En la historia de la cultura hay personalidades, de todas las vertientes de pensamiento y aplicación, que deben ser consideradas como referentes en la educación de las sucesivas generaciones. Suelo ocuparme de ellas tanto en mis lecturas, en los diálogos, en estas columnas y en las sesiones de mi Cátedra Aleph. Ahora me referiré a Don Pedro Lastra (n. 1932), eminente académico chileno, profesor/investigador, escritor en poesía y ensayo; profesor emérito de la Universidad de Nueva York Stony Brook, con desempeños en literatura hispanoamericana. Formado en sus comienzos en estudios de normalista para maestro de primaria y luego para docente universitario en letras. Sus primeras experiencias docentes las tuvo con niños en 1950, a quienes estimulaba con diversas modalidades en las artes.

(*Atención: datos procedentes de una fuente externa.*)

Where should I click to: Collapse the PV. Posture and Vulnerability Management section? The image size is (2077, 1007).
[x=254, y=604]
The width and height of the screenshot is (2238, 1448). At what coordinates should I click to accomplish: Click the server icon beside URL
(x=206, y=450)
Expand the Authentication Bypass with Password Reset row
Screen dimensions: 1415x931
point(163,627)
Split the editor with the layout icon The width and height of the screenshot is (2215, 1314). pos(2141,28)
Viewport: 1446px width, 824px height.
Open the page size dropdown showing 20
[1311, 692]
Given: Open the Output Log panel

Tuve la ocasión de conocerlo personalmente, tratarlo y entrevistarlo en Nueva York, en 2007 (cf. Revista Aleph No. 146, 2008). Aprecié su condición de ilustrado, con capacidad pedagógica en la comunicación, de prolífica obra escrita y publicada (unos 30 libros), promovida a nivel internacional. Miembro de diversas academias, con distinciones múltiples. La Universidad Javeriana, en Bogotá, publicó en 2023 una antología selecta de su poesía que comprende obra de 1954 a 2021. Su título: “Cuaderno de la doble vida”, con selección y prólogo de Marcelo Pellegrini. En el 2008 la Ed. Andrés Bello publicó sus obras selectas; en 2013, la Ed. Sibila publicó la Poesía Completa (1958-2013).
Una vez pensionado en Nueva York regresó a su país de origen donde se le asignó la dirección de la revista Anales de la Literatura Chilena (entre 2009 y 2021), pero con viajes internacionales frecuentes en compromisos de lecturas y conferencias, sin abandonar las visitas a NY, con peregrinaje por museos, en virtud de su afición temprana por las artes, con gusto permanente por la música, puesto que de niño aprendió a tocar el violín.
Hay una elegía que dedica a la memoria del escritor chileno Ricardo Latcham (1903-1965), muerto de manera inesperada en La Habana, a temprana edad, cuando participaba como jurado en el Premio Casa de las Américas. Lo recuerda en conversaciones, con exaltación de su amistad con los libros, protegido por estos, de biblioteca nutrida, con vida en ella en especie de tierra prometida. Exiliado en tiempos de dictadura, la biblioteca se esfumó, sin que sus amistades pudieran salvarla. Lo recuerda como lector asiduo que tomaba con juicio las notas, en especie de levantar una torre de palabras. En su condición, Lastra dice: “… Entonces/ el discípulo y el maestro seguirán dialogando:/ yo igualaré su edad,/ aunque no sus saberes de este mundo y del otro.”
En otra elegía recuerda a Javier Lentini (1929-1995; médico español, de Barcelona, poeta, editor, traductor, crítico y asiduo viajero), a diez años de su muerte, en larga amistad de conversaciones asiduas con alusión a otros, presentes e idos, con apego a la memoria, a la manera de un calidoscopio fiel a la realidad, en solo un instante, con los deseos de poesía, viajes y buen vino, pero “el calidoscopio se movió más a prisa/ cambiando las imágenes,/ y es ahora un espacio donde ya no te encuentro.” 
La poesía de Pedro Lastra tiene humor, ironía, gozo, capacidad de diálogo con el pasado y con la fantasía; se sobrepone al catastrofismo, con fidelidad a la vida de vivirla y aprovecharla, con sentido de compartir con alumnos, amistades polifacéticas e internacionales y en especial con la intimidad en sensibilidad y pensamiento creativo. El sentido de la desolación no le es ajeno. Al recordar a otra de sus amistades, Omar Cáceres, con alusión a la despedida del auriga de la noche, en sintonía con días venideros que a su vez enuncia como ovejas en la boca del lobo, a la espera con simulación de dormir en vecindades otras.
A Irene, amor de su vida, le dedica poema memorioso, con recuerdos en palabras como sueños, la recolección de piedrecillas por el bosque con la identificación de sus nombres originarios, con la música del tiempo que identifica en ella y el significado del propio autor al sentirse extraviado en el lugar, sumido en el espejismo de la casa y el bosque. Representa la rosa de un sueño que será el cuerpo de ella, con latido en cada uno de los sentidos del poeta.